Not only has the Non-Proliferation Treaty sometimes done a poor job of preventing countries from developing nuclear weapons, and the IAEA often been wracked with infighting, but in the 1960s and 70s Netherlands (where Khan worked and stole centrifuge designs) and Germany pretty much handed their technology away, and loosened their export controls, in part because they resented the United States' monopoly on nukes, its refusal to disarm, and what they perceived as its heavy-handed manipulation of the NPT to corner the world market on nuclear fuels. In fact, lower-ranking European diplomats and officials tended to play the greatest role here, since they were most immune from American pressure. Bureaucrats working in U.S. commerce departments, by contrast, instinctively agreed with the goals of non-proliferation, making it easy for the United States to shut off Khan's attempts at acquisition through American suppliers.
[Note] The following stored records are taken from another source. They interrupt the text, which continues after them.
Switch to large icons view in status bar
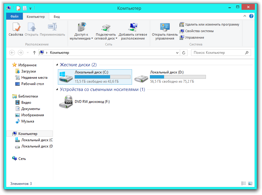 pyautogui.click(x=250, y=184)
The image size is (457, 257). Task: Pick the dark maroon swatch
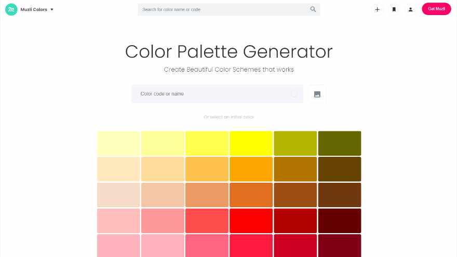(340, 221)
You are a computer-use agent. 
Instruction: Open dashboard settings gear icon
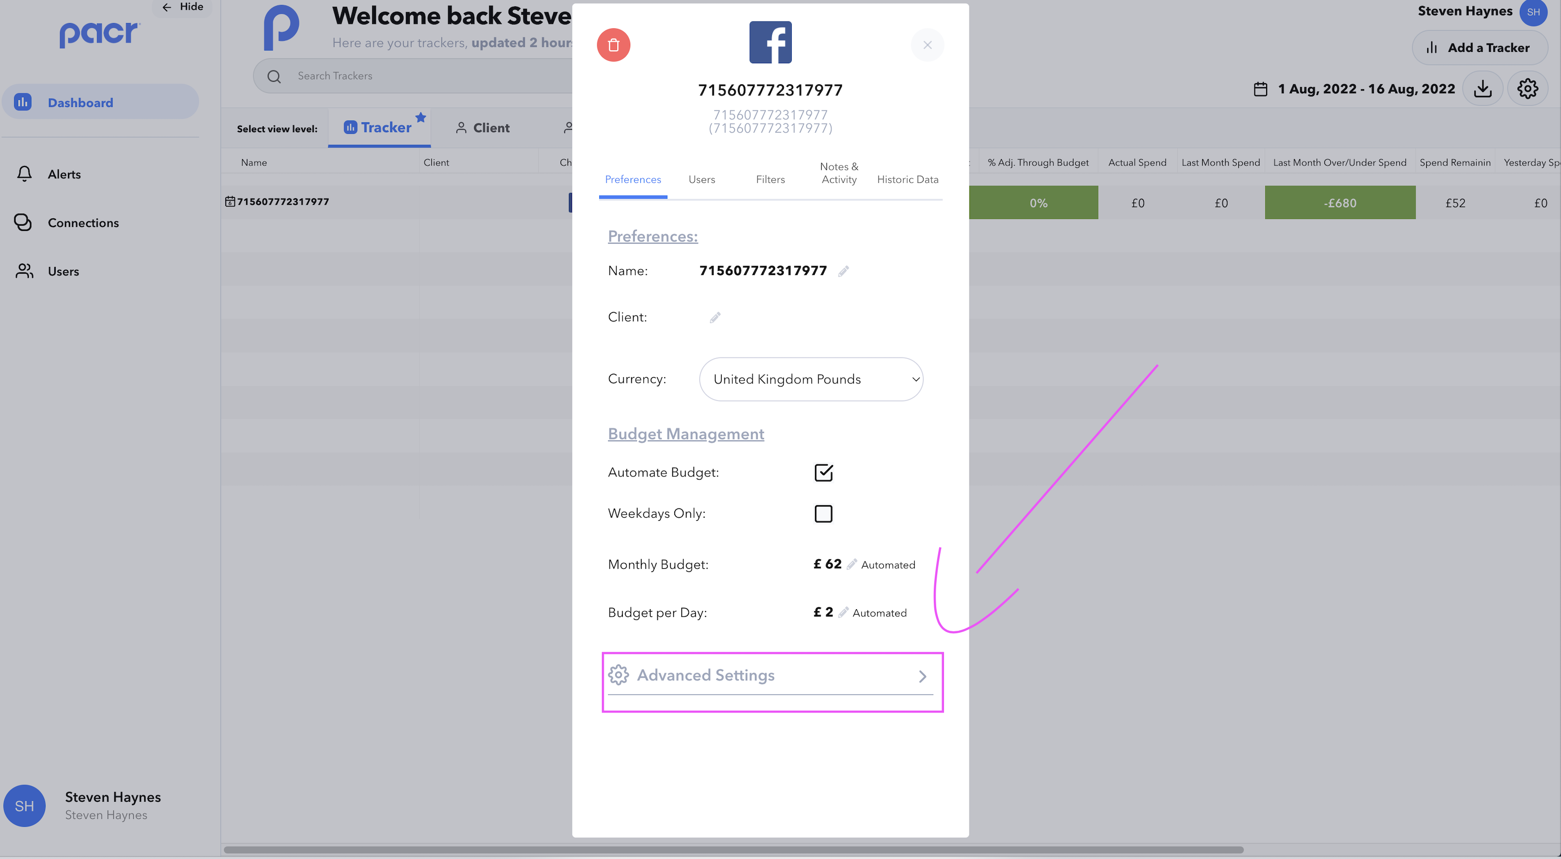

Also—and I've never really noticed this before—Pakistan is testament to the idea that the type of domestic regime a country has doesn't much make much of a difference to its foreign policy. Pakistan's nuclear program, after all, started under Zulfikar Ali Bhutto, a democratically-elected leader; pretty much continued seamlessly after General Zia ul Haq staged a coup in 1977; and was tested under a semi-democratic regime in 1998, despite clear threats of sanctions from the United States. (Indeed, it seems part of India's rationale for testing in 1998 was to dare Pakistan to respond with a test of its own and face sanctions, or else back down and face humiliation.) Now I think
the relevant IR explanation here would be that the imbalance of power between India and Pakistan is so overwhelming that as long as that imbalance exists, Pakistan will continue to fear and distrust and try to balance against its neighbor (leaving the actual methods here up in the air), regardless of the specific leaders in charge or the specific disputes resolved on paper. I don't know nearly enough about the region to know if that's right, but it seems plausible. The parallels with Iran also seem important.